Count Marko Konstantinovich Ivelić (1740–1825) was a Serbian born Russian general from Risan who rose to prominence in Russian military service during the reign of Emperor Nicholas I of Russia and Prince-Bishop Petar I Petrović-Njegoš of Montenegro. He became a Russian general and count. In 1811 he was a diplomatic emissary to Revolutionary Serbia.

Ivelich of Risan
An old Risan family, the first Ivelich, according to some sources, settled in Risan at the time of the Nemanjić dynasty. Marko Ivelich  had two brothers Ivan Konstantinovich Ivelich, the youngest who was a major general in the Imperial Russian army, stationed at Vladikavkaz Garrison Regiment from 1805 to 1810, before he retired; and Semyon Konstantinovich Ivelich, also a high-ranking military officer. His nephew Peter Ivelich fought in the Battle of Borodino and many other battles against Napoleonic France. The Ivelich family produced four high-ranking military officers in the Imperial Russian Army.

........

SHORT PROBLEM 1: Copy the records word for word, starting at the line that contains "Domain in the small map" and ending at the line that contains "coord(162,216)", with both of those lines included.

........

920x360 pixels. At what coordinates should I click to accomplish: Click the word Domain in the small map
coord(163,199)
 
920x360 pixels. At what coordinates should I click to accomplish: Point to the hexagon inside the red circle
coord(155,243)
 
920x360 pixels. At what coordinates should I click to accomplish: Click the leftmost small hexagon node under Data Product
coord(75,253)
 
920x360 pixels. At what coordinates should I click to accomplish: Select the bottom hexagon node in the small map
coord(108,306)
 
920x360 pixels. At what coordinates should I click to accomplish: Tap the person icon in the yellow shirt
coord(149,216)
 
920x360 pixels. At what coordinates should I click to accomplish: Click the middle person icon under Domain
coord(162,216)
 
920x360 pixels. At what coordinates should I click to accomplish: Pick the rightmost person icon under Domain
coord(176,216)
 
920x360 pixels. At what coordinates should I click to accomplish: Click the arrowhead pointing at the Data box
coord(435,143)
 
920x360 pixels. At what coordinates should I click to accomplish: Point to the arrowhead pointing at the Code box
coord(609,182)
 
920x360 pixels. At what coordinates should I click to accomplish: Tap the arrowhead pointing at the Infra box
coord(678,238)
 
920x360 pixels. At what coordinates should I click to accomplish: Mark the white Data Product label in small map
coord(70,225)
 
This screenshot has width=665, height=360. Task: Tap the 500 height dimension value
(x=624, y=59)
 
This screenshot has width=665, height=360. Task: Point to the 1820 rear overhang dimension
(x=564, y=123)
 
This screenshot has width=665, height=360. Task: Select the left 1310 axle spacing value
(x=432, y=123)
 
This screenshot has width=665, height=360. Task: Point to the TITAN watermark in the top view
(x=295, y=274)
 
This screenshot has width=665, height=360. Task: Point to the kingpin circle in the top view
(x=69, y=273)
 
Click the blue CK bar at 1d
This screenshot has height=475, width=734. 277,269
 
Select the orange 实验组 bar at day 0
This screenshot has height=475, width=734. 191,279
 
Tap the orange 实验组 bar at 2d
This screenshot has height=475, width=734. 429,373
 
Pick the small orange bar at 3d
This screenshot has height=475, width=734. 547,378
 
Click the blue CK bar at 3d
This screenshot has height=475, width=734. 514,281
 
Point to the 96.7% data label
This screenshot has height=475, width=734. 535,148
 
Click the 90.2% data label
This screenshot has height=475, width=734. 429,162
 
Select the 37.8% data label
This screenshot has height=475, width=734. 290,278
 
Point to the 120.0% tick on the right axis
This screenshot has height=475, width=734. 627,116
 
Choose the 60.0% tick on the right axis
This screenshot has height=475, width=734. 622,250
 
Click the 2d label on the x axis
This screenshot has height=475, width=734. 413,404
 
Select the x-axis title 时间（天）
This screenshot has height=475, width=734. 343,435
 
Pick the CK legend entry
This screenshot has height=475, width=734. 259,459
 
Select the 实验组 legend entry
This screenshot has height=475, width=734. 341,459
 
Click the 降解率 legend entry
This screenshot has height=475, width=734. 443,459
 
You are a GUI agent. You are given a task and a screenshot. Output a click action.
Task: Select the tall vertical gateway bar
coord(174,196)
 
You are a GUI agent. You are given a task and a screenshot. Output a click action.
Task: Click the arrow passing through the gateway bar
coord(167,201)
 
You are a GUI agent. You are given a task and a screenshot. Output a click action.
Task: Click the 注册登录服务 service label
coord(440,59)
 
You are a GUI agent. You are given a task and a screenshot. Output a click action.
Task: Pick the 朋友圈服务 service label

........

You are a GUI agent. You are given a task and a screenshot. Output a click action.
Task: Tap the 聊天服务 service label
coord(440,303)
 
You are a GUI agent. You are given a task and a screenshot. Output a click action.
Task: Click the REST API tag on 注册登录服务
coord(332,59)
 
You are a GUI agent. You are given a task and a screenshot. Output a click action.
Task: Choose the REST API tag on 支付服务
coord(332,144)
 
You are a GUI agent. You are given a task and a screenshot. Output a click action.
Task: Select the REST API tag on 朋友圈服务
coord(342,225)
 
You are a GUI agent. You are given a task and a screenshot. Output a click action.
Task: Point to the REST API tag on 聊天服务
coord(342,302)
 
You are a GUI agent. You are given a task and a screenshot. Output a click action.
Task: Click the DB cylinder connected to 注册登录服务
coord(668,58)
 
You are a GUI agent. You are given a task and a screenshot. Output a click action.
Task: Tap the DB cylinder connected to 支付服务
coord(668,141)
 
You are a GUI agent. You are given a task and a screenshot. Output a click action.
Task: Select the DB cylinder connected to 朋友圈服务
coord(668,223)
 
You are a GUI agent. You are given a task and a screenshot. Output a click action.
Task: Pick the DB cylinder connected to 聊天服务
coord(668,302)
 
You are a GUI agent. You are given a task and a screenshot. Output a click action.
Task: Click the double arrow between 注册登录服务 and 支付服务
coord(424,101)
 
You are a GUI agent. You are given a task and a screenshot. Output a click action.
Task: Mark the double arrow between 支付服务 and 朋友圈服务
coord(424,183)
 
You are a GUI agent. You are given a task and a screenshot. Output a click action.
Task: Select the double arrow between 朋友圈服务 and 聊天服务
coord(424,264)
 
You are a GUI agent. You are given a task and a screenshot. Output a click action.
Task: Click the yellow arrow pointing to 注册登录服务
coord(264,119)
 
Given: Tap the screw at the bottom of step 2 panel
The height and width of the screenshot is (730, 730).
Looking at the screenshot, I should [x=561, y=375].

........

SHORT PROBLEM 2:
Answer these questions from the text on Marko Ivelić:
(a) In what year was he a diplomatic emissary to Revolutionary Serbia?
(b) Where was Ivan Konstantinovich Ivelich stationed from 1805 to 1810?
(c) How many high-ranking military officers did the Ivelich family produce in the Imperial Russian Army?

EXERCISE RESULT 1:
920x360 pixels. At what coordinates should I click to accomplish: Click the word Domain in the small map
coord(163,199)
 
920x360 pixels. At what coordinates should I click to accomplish: Point to the hexagon inside the red circle
coord(155,243)
 
920x360 pixels. At what coordinates should I click to accomplish: Click the leftmost small hexagon node under Data Product
coord(75,253)
 
920x360 pixels. At what coordinates should I click to accomplish: Select the bottom hexagon node in the small map
coord(108,306)
 
920x360 pixels. At what coordinates should I click to accomplish: Tap the person icon in the yellow shirt
coord(149,216)
 
920x360 pixels. At what coordinates should I click to accomplish: Click the middle person icon under Domain
coord(162,216)

EXERCISE RESULT 2:
(a) 1811
(b) The Vladikavkaz Garrison Regiment
(c) Four